Наряду с экономической составляющей, хотя не в той же интенсивности, Душанбе живет своей политико-символической жизнью. Интересный пример представляет собой изменение текста города при помощи смены памятников. Так памятник Ленину на одноименной площади заменен на памятник правителю средневекового персоязычного царства – Исмаилу Сомони. Национальная память пытается выявить и обозначить в материале только самые значимые события и персоналии в истории. В этом смысле история – это наименование всего видимого [10, c. 164], но при этом значимого видимого. Кроме перемен с памятниками меняется топонимика, но старожилы и в этом случае пользуются старыми названиями.

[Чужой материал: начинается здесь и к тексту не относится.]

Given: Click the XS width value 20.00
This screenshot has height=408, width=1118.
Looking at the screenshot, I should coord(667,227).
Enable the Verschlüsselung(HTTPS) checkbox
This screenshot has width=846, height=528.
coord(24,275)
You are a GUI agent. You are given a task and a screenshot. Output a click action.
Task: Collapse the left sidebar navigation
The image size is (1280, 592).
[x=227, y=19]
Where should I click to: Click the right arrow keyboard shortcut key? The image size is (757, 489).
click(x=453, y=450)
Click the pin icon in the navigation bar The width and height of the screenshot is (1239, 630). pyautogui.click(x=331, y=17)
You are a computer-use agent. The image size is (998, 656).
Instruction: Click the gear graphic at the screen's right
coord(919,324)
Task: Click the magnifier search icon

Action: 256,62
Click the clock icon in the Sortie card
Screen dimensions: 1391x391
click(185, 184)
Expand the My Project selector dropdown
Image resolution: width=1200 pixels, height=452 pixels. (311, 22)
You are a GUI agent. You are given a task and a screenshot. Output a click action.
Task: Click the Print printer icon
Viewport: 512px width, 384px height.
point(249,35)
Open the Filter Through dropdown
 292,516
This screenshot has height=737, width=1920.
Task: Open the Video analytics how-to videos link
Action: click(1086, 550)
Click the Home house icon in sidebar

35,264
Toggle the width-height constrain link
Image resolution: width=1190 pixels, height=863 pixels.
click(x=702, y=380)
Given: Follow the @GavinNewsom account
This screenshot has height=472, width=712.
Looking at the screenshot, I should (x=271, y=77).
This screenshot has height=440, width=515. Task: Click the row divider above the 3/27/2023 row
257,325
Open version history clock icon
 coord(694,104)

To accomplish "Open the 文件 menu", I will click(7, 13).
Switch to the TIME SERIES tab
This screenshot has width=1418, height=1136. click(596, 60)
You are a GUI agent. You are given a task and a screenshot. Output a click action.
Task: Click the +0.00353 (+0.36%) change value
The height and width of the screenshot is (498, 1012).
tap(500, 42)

Рассмотрение Душабе в семиотическом аспекте выявляет внутреннюю интенцию города – воплотить мечту, осуществить «символические прихоти». В этом плане генезис метатекста Душанбе, если не касаться особенностей визуально-прикладного материала, схож с метатекстом крупных городов, в частности Санкт-Петербурга [8, с. 22]. Тем не менее прикладной материал семиотики этих городов различен: название Душанбе не несет в себе памяти о его создателе; кроме того разница климатических условий образует различия и в визуальных рядах знаков. И все же оба текста обобщены движением к новому, к преодолению границ и обогащению новыми смыслами.
В Душанбе ритмы простой бытовой жизни, которые в большей степени соотносятся с древней культурой, более стабильны по сравнению с тектоническими историческими событиями: метатекст города не стремится поддержать визуальную память о войне и остался почти не подвержен западным культурным влияниям. Устойчивость национальной идентичности отражена в повседневной культуре города, в частности в специфике архитектуры, моде, традиционных формах национальной утвари, в сохранении старых названий улиц и архитектурных объектов.